… sorry its so long….

It was a typical, hot summer, Thursday afternoon in Georgia. I was driving down I75 in Atlanta headed back to work. As I pulled off my exit I could see a man sitting at the corner at the very top with a sign. The sign I could not make out, but judging by his appearance I figured the man was homeless. I turned right, was ready to drive by with only a fleeting thought, but right as I turned great conviction came over me to stop.

I pulled into a little gas station, located about 250 yards away from where the man was sitting. I had to cross a small field to reach him. It only took about a hundred yards in the heat for me to break a sweat. So I wasn’t surprised as I reached him at the smell that claimed the space around him. We spoke for a minute; I asked if I could buy him lunch? He agreed and we made our way back across the field.

He didn’t carry a very strong physical presence, if I was down the road I would probably not even notice him walking towards me in the opposite direction. The only thing that might catch my attention and cause me to glance for a moment is the fact that it appeared as though he didn’t exist at all. I took note of his slender build and the white spots that freckled his face under his long hair. His clothing was tattered. He chuckled and commented on how I couldn’t be from the Atlanta area as he climbed into my car.  (I know what your thinking mom… “you let him drive with you in the car?” But look I’m alive so really no reason to worry.) I had a chuckle myself as I thought at what my mother would have to say about this. I replied with a simple “yes” as I pulled out of my parking spot.

The Subway was just a short distance from where I was parked and so it only took us a moment to arrive. We walked in, the bell went off to announce our arrival, he seemed embarrassed. The four walls that surrounded us intensified the smell escaping from his pours. And not to my surprise people sitting in the booths surrounding us began to stare. I thought for a moment if the people in the booth were me and I them, would I be giving those same exact stares. I brushed the thought off and let Mickey order and then we sat for a moment in the coolness of the shop.

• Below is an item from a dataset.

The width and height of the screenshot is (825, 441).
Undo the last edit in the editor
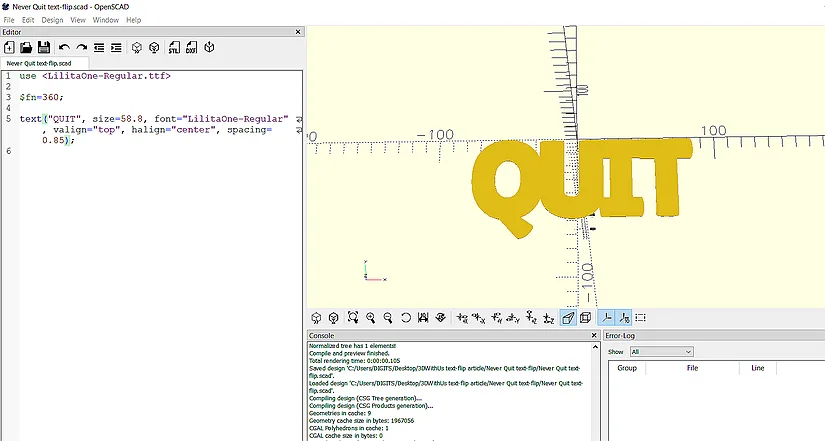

I asked about his life, and he began to tell me about his mother. His crystal blue eyes filled with water and began to drop like a steady rain from the sky. He had been a business man living in a house, had a car to drive, and was independent. His father left him and his mother at a young age and so he was very close to her. She had been diagnosed with cancer and doctors told them it was treatable and so he moved home to take care of her, but not 5 months after being diagnosed she passed away. Bitterness and pain flowed from his lips as he explained his demise into depression, guilt, and eventually inability to function.

He spoke about his current situation and the pain he still felt from losing his mother. I couldn’t help but look into his eyes and feel pity. No wait, I stopped and examined my emotions. I realized that it wasn’t pity but my own sense of helplessness. I wanted to give more, share more, provide more for him but wasn’t able too. He finished eating and we prayed together for a moment. Then we drove back to where I had found him and as he stepped out of the car he gave me one more “Thank You” and then shut the door and disappeared. Back on the street, back to being invisible to the thousands of cars that drive by him.  

I was so thankful that God was providing an opportunity for both me and Mickey. For Mickie it was physical, food, a drink, and a pair of ears to listen and engage him.  For me it was preparation for what is to come. The World Race will be filled with encounters of people who need more than what we can provide. Some will need food, shelter, clothing, and education, but the majority of the time we won’t be able to fill those needs. However, it’s important for me to realize that providing those things may not be God’s will, and it’s not my place to provide and reality is it’s impossible without Him. Rather our physical presence may be all that God desires from us.  A word of encouragement, ears to listen, hugs to show love, hands to touch. It’s not my will but Gods will.